Performance considerations for Azure NetApp Files storage with cool access
Data sets aren't always actively used. Up to 80% of data in a set can be considered "cool," meaning it's not currently in use or hasn't been accessed recently. When storing data on high performance storage such as Azure NetApp Files, the money spent on the capacity being used is essentially being wasted since cool data doesn't require high performance storage until it's being accessed again.
Azure NetApp Files storage with cool access is intended to reduce costs for cloud storage in Azure. There are performance considerations in specific use cases that need to be considered.
Accessing data that has moved to the cool tiers incurs more latency, particularly for random I/O. In a worst-case scenario, all of the data being accessed might be on the cool tier, so every request would need to conduct a retrieval of the data. It's uncommon for all of the data in an actively used dataset to be in the cool tier, so it's unlikely to observe such latency.
When the default cool access retrieval policy is selected, sequential I/O reads are served directly from the cool tier and doesn't repopulate into the hot tier. Randomly read data is repopulated into the hot tier, increasing the performance of subsequent reads. Optimizations for sequential workloads often reduce the latency incurred by cloud retrieval as compared to random reads and improves overall performance.

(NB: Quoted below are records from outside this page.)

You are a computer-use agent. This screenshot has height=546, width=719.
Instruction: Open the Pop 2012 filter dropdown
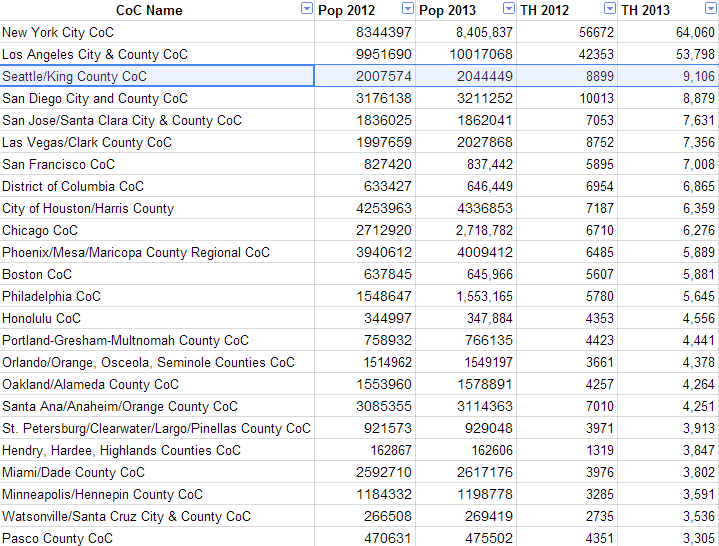(x=407, y=9)
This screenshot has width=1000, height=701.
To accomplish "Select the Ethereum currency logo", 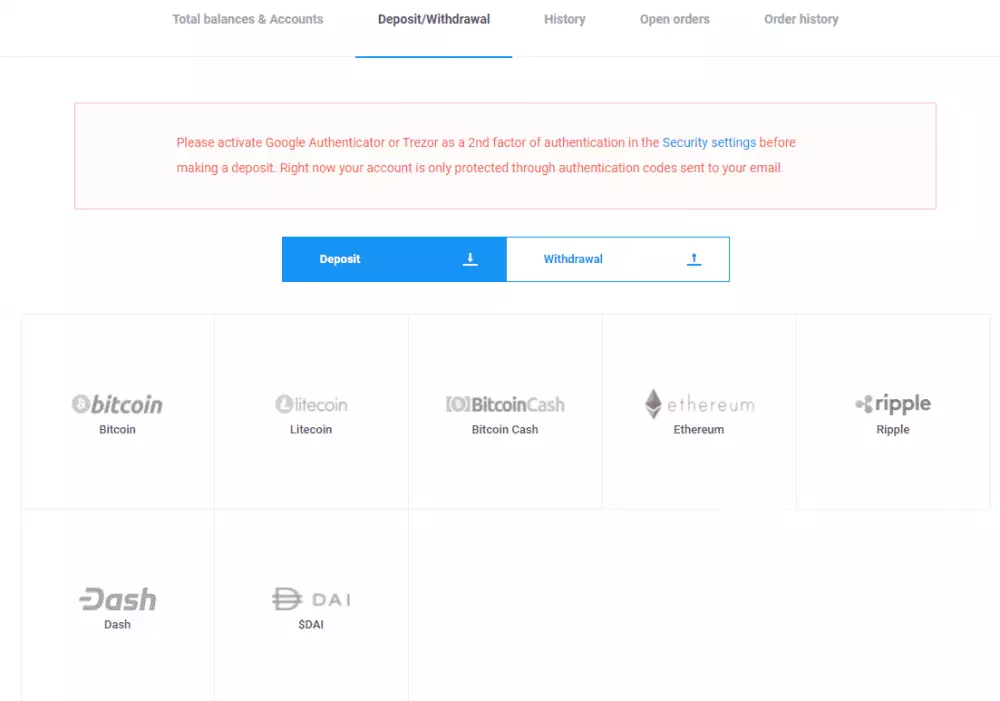I will coord(698,404).
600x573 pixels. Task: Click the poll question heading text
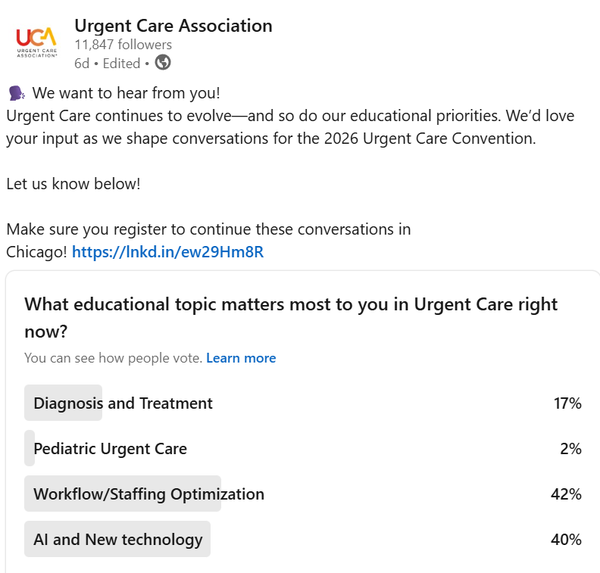pos(290,316)
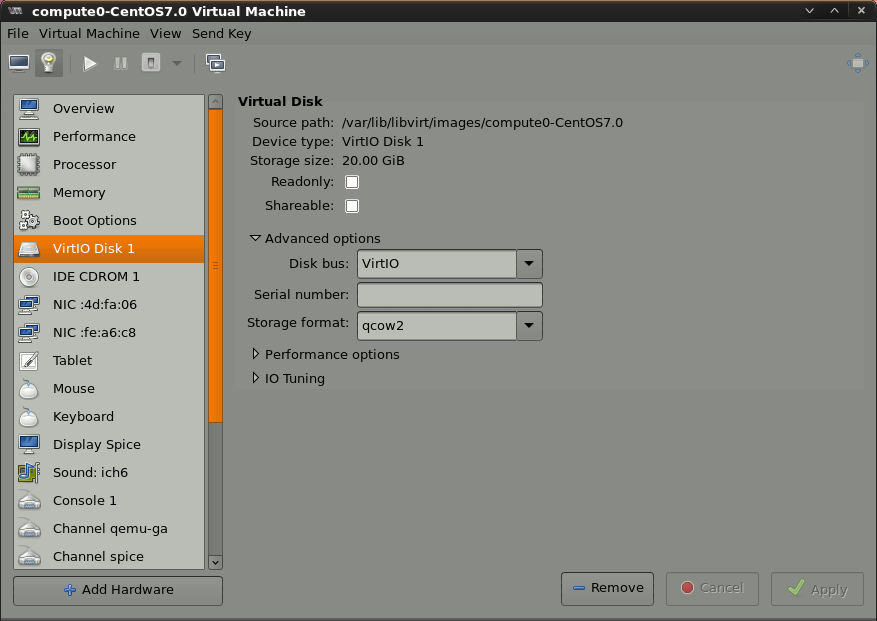Click the Pause virtual machine toolbar icon
The height and width of the screenshot is (621, 877).
click(x=121, y=63)
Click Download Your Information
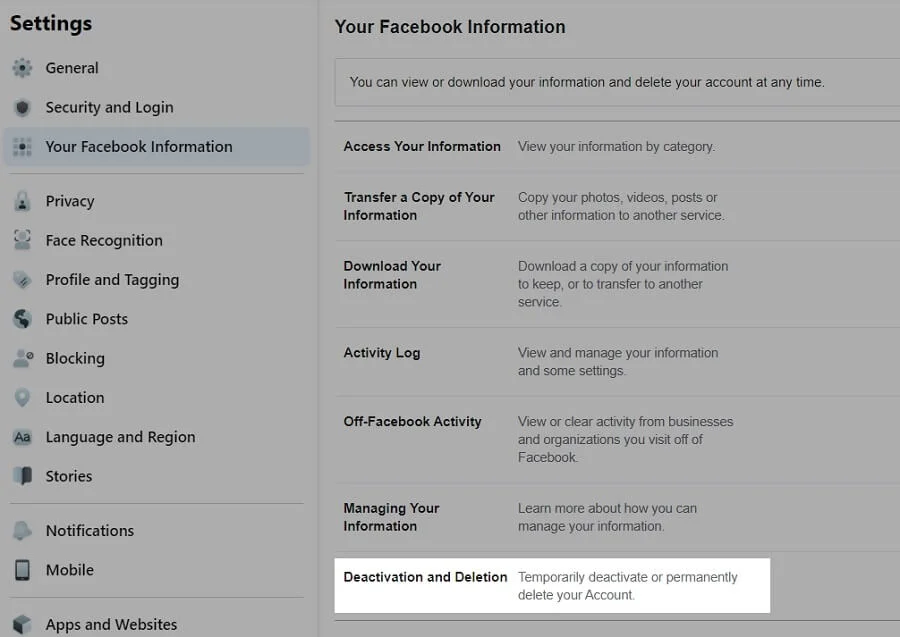 click(392, 275)
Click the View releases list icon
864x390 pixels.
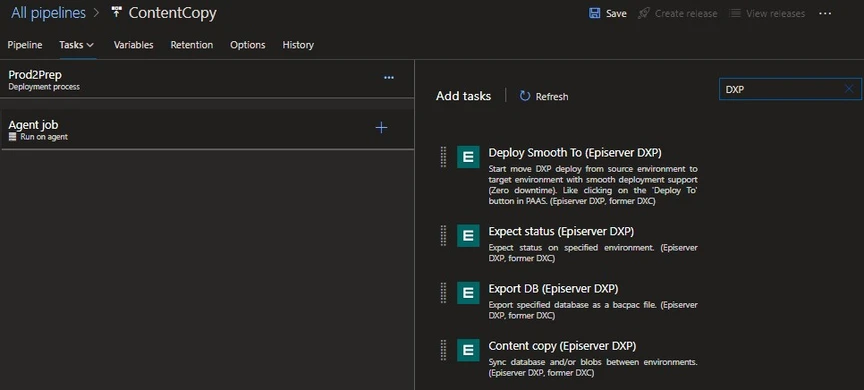coord(735,13)
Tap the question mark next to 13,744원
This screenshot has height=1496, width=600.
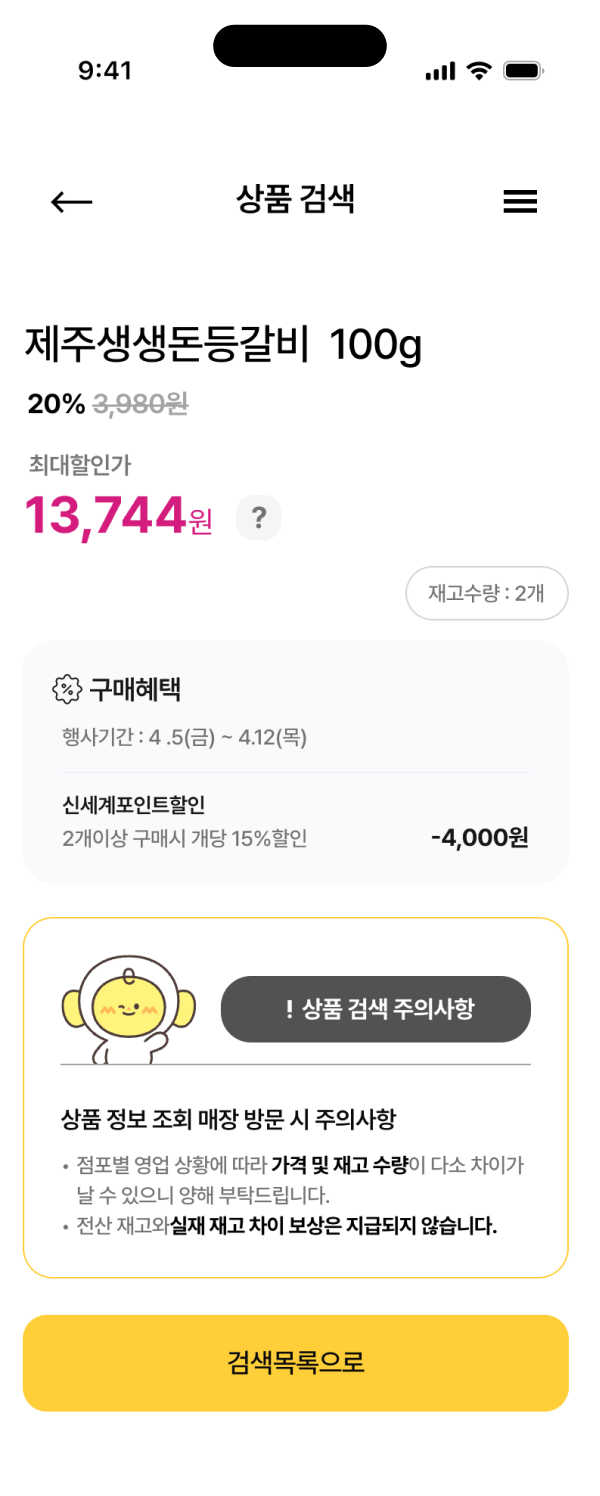click(x=259, y=517)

In a recent test performed using Standard storage with cool access for Azure NetApp Files, the following results were obtained.
Note
All results published are for reference purposes only. Results are not guaranteed as performance in production workloads can vary due to numerous factors.
100% sequential reads on hot/cool tier (single job)
In the following scenario, a single job on one D32_V5 virtual machine (VM) was used on a 50-TiB Azure NetApp Files volume using the Ultra performance tier. Different block sizes were used to test performance on hot and cool tiers.
Note
The maximum for the Ultra service level is 128 MiB/s per tebibyte of allocated capacity. An Azure NetApp Files regular volume can manage a throughput up to approximately 5,000 MiB/s.
The following graph shows the cool tier performance for this test using a variety of queue depths. The maximum throughput for a single VM was approximately 400 MiB/s.
Hot tier performance was around 2.75x better, capping out at approximately 1,180 MiB/s.
This graph shows a side-by-side comparison of cool and hot tier performance with a 256K block size.
What causes latency in hot and cool tiers?
Latency in the hot tier is a factor of the storage system itself, where system resources are exhausted when more I/O is sent to the service than can be handled at any given time. As a result, operations need to queue until previously sent operations can be complete.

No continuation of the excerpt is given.